#### Task item:
Let the output be exactly the lines from the one containing "Skicka (30, 2189)" through the end of the records below, both included.

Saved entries
○ ○ ○ ○

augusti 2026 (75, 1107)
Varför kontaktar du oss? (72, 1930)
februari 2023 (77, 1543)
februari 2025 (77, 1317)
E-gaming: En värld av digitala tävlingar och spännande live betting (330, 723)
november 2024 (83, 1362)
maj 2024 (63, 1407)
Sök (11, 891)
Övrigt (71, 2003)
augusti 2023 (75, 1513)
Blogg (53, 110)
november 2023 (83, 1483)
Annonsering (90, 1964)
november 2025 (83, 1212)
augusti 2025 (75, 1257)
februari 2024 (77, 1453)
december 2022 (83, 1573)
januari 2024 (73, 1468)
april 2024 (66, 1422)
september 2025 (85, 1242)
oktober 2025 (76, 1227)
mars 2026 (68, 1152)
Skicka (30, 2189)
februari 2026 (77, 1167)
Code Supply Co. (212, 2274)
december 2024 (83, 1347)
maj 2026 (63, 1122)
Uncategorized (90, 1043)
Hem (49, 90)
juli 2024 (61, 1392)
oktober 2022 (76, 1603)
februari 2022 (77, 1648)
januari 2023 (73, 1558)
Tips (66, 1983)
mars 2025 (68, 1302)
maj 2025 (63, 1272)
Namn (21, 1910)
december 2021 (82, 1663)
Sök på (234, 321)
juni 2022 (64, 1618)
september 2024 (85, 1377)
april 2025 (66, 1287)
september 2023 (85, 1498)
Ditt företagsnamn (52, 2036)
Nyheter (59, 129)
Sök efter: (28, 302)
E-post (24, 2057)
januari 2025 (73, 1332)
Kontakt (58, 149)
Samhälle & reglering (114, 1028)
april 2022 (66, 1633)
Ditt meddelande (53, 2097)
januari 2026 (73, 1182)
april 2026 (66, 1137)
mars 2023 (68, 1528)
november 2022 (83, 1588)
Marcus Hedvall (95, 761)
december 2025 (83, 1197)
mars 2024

○ ○ ○ ○

#### Exercise result:
Skicka (30, 2189)
februari 2026 (77, 1167)
Code Supply Co. (212, 2274)
december 2024 (83, 1347)
maj 2026 (63, 1122)
Uncategorized (90, 1043)
Hem (49, 90)
juli 2024 (61, 1392)
oktober 2022 (76, 1603)
februari 2022 (77, 1648)
januari 2023 (73, 1558)
Tips (66, 1983)
mars 2025 (68, 1302)
maj 2025 (63, 1272)
Namn (21, 1910)
december 2021 (82, 1663)
Sök på (234, 321)
juni 2022 (64, 1618)
september 2024 (85, 1377)
april 2025 (66, 1287)
september 2023 (85, 1498)
Ditt företagsnamn (52, 2036)
Nyheter (59, 129)
Sök efter: (28, 302)
E-post (24, 2057)
januari 2025 (73, 1332)
Kontakt (58, 149)
Samhälle & reglering (114, 1028)
april 2022 (66, 1633)
Ditt meddelande (53, 2097)
januari 2026 (73, 1182)
april 2026 (66, 1137)
mars 2023 (68, 1528)
november 2022 (83, 1588)
Marcus Hedvall (95, 761)
december 2025 (83, 1197)
mars 2024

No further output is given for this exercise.